Charles d'Helfer (1598–1661) was a French baroque composer and maître de musique at Soissons Cathedral. His masses follow a strict one syllable per note style.

He is best remembered for his requiem for four voices of 1656 which was used for the funeral of composer Michel Richard Delalande in 1726 and was the basis of Julien-Amable Mathieu (1734-1811) and François Giroust's requiem mass for Louis XV in 1775.

==Works==
- Missa quatuor vocum ad imitationem moduli Benedicam Dominum, Paris 1653
- Missa pro defunctis quatuor vocum, Paris 1656
- Missa quatuor vocum ad moduli Lorsque d'un désir curieux, Paris 1658
- Missa sex vocum ad imitationem moduli In aeternum cantabo, Paris 1658
- Vespres et Hymnes de l'année avec plusieurs motets du St.

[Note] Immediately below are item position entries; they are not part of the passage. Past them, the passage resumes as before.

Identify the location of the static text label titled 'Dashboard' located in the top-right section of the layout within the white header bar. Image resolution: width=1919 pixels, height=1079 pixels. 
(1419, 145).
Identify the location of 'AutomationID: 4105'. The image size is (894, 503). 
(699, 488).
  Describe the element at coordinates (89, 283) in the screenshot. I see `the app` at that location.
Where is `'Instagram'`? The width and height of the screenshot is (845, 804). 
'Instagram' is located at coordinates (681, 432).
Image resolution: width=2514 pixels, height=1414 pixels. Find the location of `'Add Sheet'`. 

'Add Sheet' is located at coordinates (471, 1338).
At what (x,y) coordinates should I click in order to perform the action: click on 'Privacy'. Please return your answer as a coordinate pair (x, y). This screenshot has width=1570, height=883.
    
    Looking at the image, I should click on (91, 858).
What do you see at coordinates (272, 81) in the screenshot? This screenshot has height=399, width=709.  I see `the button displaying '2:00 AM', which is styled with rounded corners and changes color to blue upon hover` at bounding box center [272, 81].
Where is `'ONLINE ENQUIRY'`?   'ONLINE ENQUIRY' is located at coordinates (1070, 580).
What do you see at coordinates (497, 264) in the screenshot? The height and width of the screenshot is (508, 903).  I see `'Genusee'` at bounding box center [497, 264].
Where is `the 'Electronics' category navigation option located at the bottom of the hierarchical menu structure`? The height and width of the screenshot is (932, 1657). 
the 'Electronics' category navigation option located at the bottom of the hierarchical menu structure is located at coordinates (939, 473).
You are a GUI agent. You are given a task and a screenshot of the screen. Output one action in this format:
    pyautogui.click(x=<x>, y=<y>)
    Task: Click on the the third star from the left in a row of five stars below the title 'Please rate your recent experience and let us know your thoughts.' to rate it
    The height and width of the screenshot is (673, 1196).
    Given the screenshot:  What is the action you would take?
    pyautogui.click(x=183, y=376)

Sacrement, de la Vierge des SS. et patrons de lieux etc à 4 parties, Paris 1660
- Missa quatuor vocum ad imitationem moduli Deliciae Regum, Paris 1664
- Missa sex vocum ad imitationem moduli Quid videbis in Sunamitae, Paris 1674
- Missa quatuor vocibus ad imitationem moduli Laetatus sum, Paris 1678

==Recordings==
- Requiem, with funeral oration for Charles III, Duke of Lorraine (d.1608). A Sei Voci. 1994

== Sources ==
Jean-Paul C. Montagnier, The Polyphonic Mass in France, 1600-1780: The Evidence of the Printed Choirbooks, Cambridge: Cambridge University Press, 2017.